Alhamdulillah, sungguh dengan ABD ini kami menyaksikan perkembangan daya perhatian Nadifa, dan sudah mulai senang berbunyi mulutnya dan bergerak-gerak, meski belum ada arti.
Minggu kemarin merupakan minggu terakhir anak saya yang kedua, Nadifa, mendapatkan terapi habilitasi gratis di toko alat bantu dengarnya. Saya dan istri sepakat untuk mengintesifkan waktu pemakaian alat bantu dengarnya (ABD) dengan cara menyekolahkan Nadifa pada pagi harinya. Mengapa? karena secara waktu kami sendiri sangat kesulitan mengawasi secara penuh. Di rumah cuma sama pembantu yang tidak bisa kami harapkan terlalu bnayak bantuannya.
Kalau saya atau istri lagi banyak waktu di rumah, diusahakan untuk mengawal Nadifa belajar sambil mengawasi ABD yang dipakainya.

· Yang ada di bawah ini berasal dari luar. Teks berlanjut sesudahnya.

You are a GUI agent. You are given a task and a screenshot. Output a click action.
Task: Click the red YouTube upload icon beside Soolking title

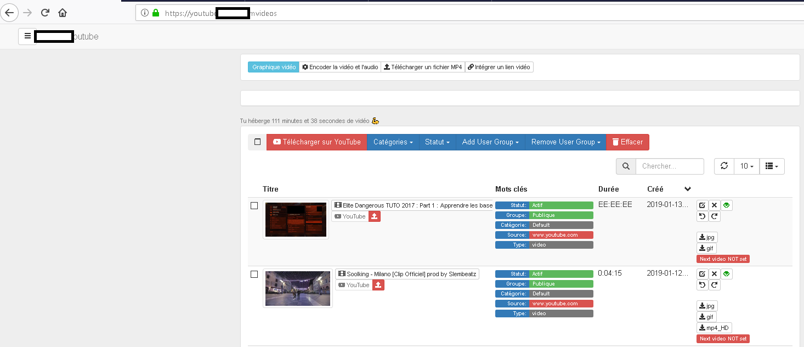tap(378, 284)
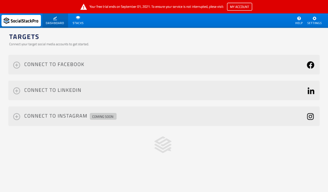Select Connect to Instagram text

(x=55, y=116)
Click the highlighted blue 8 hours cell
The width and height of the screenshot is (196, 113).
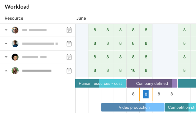(146, 94)
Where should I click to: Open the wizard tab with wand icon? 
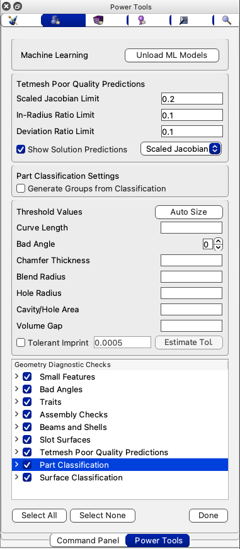pyautogui.click(x=13, y=21)
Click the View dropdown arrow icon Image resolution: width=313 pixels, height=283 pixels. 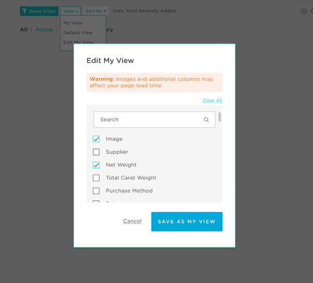coord(77,11)
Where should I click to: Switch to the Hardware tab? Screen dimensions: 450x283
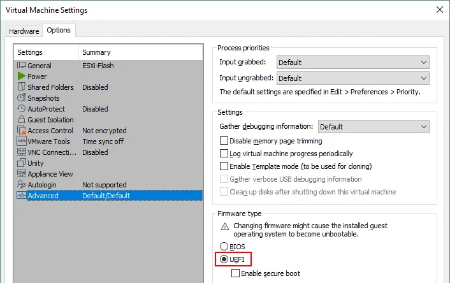(x=24, y=31)
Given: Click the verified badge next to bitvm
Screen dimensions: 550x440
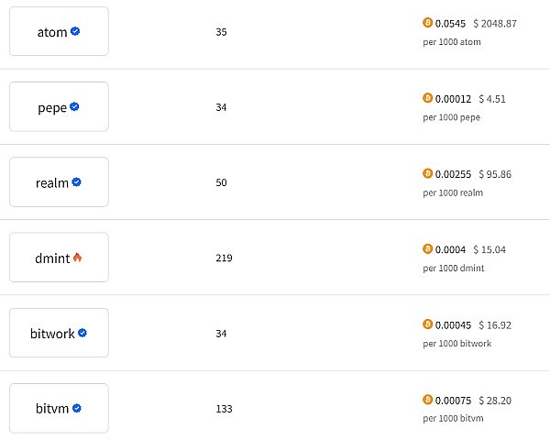Looking at the screenshot, I should coord(77,408).
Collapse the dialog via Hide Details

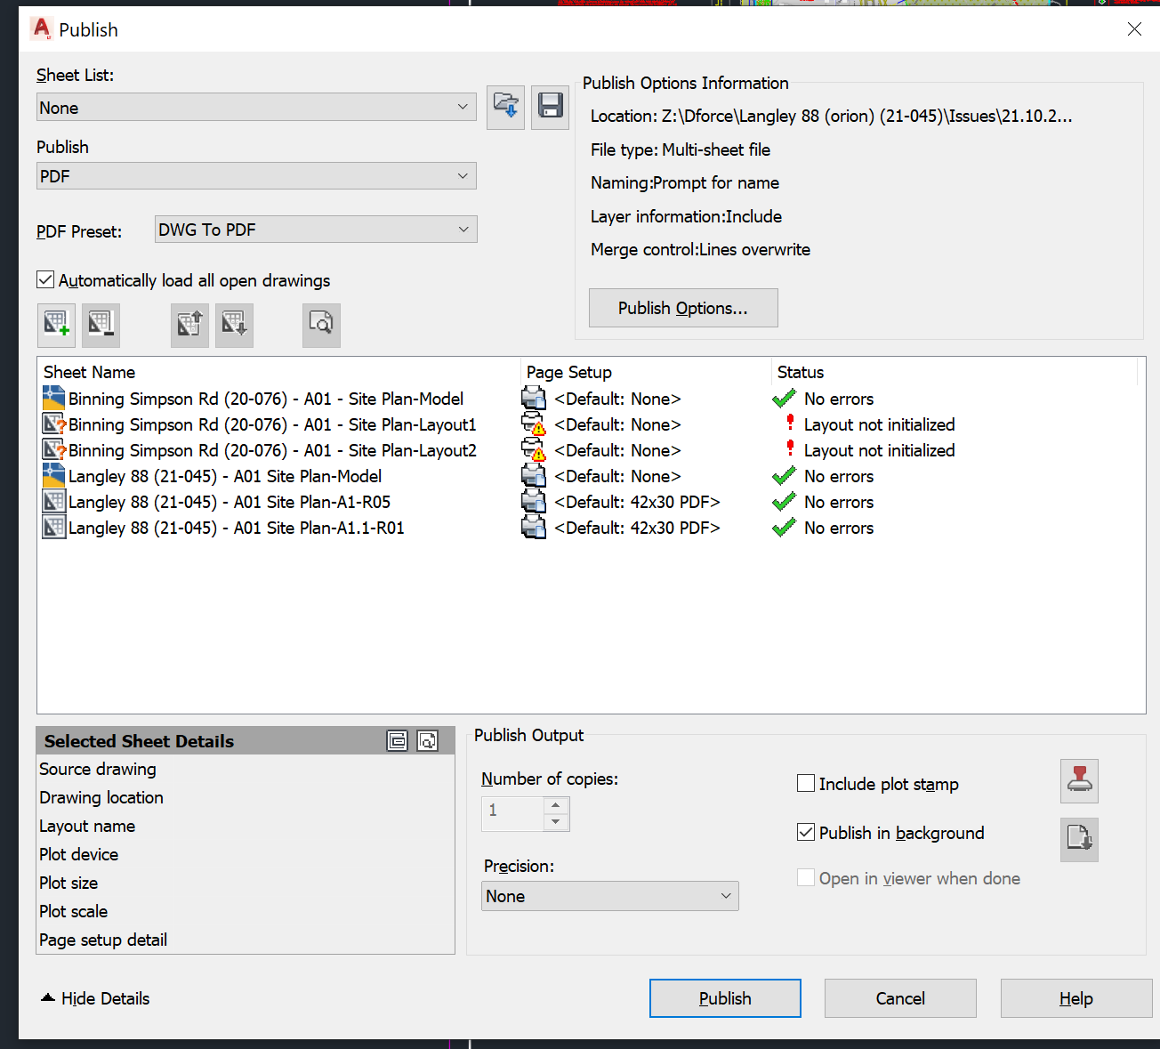(x=93, y=997)
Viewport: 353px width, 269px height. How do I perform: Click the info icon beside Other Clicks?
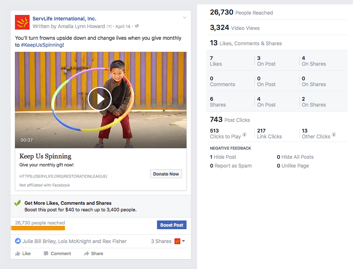click(x=334, y=135)
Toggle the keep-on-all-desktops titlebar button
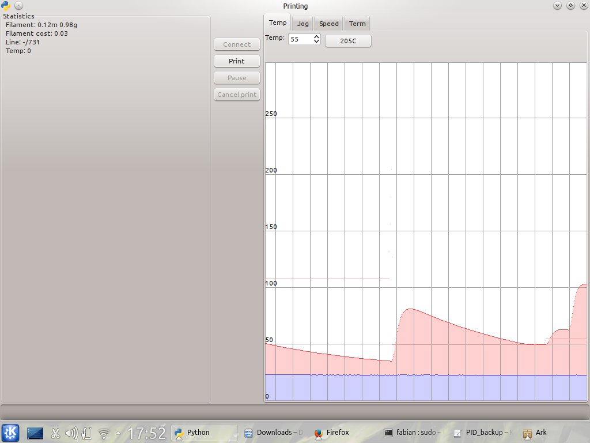Viewport: 590px width, 443px height. click(x=18, y=5)
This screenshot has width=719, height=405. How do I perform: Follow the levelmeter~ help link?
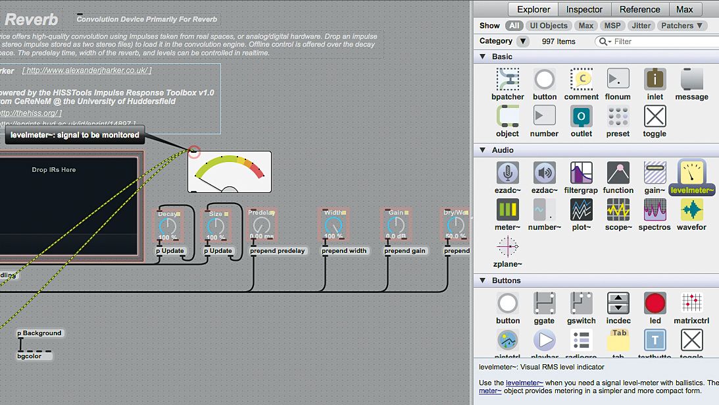(524, 383)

Walau pun sekarang sudah jauh lebih mudah dipakaikan ABD-nya, namun Nadifa masih menganggap ABD itu hanya perlu dipakai pada saat-saat tertentu saja seperti saat belajar, saat nonton, saat bermain. Sehingga kami masih harus berusaha keras agar Nadifa lebih paham bahwa alat itu harus dia gunakan sepanjang dia tidak tidur.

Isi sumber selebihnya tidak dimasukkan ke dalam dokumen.